Perintah Tugas 1: Menurut artikel tentang sejarah produksi gula di Jawa, di daerah mana saja Cornelis de Houtman mencatat adanya produksi gula?
Perintah Tugas 2: Tuliskan ulang tanpa perubahan bagian artikel tentang sejarah produksi gula di Jawa yang dibuka dengan kata-kata berisi "Kilasan Sejarah Produksi" dan ditutup dengan "siwalan, juga tebu.".

Teks Sumber:
ULLEN SENTALU
  • Home
  • Berkunjung
  • Museum
  • Kajian
  • Kontak

KAJIAN

Artikel Riset Museum Ullen Sentalu tentang Jawa dan Nusantara

Kilasan Sejarah Produksi Gula di Jawa (Bagian 1)

8/3/2024

2 Comments

 
Picture
Gula tak cuma bahan pemanis bagi minuman dan makanan. Jika ditelaah, gula pun menyimpan kisah sejarah geliat masyarakat yang memproduksinya maupun mengkonsumsinya. Di Jawa, gula sejak era kerajaan-kerajaan Hindu-Buddha telah dihasilkan oleh kerajinan skala rumahan. Salah satu istilah untuk menyebut warna merah pun adalah gula. Itu terkait dari arustama bentuk gula pada masa lalu yang memang lazim berupa bongkahan padat berwarna merah kecoklatan maupun merah kekuningan. Gula berbentuk bongkahan padat demikian dapat saja bervariasi sumbernya. Itu mulai dari aren, kelapa, siwalan, juga tebu.  
Pada awal abad XVII atau tahun 1600-an, tatkala perdana orang Belanda datang ke Nusantara, catatan laporan mereka pun turut menyebut soal produksi gula di beberapa daerah di Pulau Jawa. Cornelis de Houtman tentang pelayaran pertamanya ke Jawa menyebut adanya produksi gula di Banten, Jayakarta, Karawang, dan Jepara.

Entri Data:

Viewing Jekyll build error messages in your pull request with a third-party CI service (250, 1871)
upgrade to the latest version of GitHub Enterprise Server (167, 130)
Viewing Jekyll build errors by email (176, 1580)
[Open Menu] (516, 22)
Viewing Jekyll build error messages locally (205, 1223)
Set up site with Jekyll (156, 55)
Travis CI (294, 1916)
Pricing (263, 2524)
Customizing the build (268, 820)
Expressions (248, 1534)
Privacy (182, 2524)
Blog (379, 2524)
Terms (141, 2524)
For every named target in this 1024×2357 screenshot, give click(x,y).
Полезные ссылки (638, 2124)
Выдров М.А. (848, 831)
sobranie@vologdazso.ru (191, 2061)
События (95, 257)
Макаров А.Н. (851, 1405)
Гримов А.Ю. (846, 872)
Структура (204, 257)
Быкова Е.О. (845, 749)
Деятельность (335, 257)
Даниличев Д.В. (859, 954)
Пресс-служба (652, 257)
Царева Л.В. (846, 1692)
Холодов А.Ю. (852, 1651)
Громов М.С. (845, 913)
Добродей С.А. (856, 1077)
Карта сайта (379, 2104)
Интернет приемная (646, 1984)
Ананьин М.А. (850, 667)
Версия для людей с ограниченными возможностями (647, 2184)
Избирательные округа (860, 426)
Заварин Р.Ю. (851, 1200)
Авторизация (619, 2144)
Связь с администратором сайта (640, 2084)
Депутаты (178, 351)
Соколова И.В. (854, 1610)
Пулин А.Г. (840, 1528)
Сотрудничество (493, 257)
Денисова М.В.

Jawaban yang Diharapkan 1: Banten, Jayakarta, Karawang, dan Jepara.

Jawaban yang Diharapkan 2:
Kilasan Sejarah Produksi Gula di Jawa (Bagian 1)

8/3/2024

2 Comments

 
Picture
Gula tak cuma bahan pemanis bagi minuman dan makanan. Jika ditelaah, gula pun menyimpan kisah sejarah geliat masyarakat yang memproduksinya maupun mengkonsumsinya. Di Jawa, gula sejak era kerajaan-kerajaan Hindu-Buddha telah dihasilkan oleh kerajinan skala rumahan. Salah satu istilah untuk menyebut warna merah pun adalah gula. Itu terkait dari arustama bentuk gula pada masa lalu yang memang lazim berupa bongkahan padat berwarna merah kecoklatan maupun merah kekuningan. Gula berbentuk bongkahan padat demikian dapat saja bervariasi sumbernya. Itu mulai dari aren, kelapa, siwalan, juga tebu.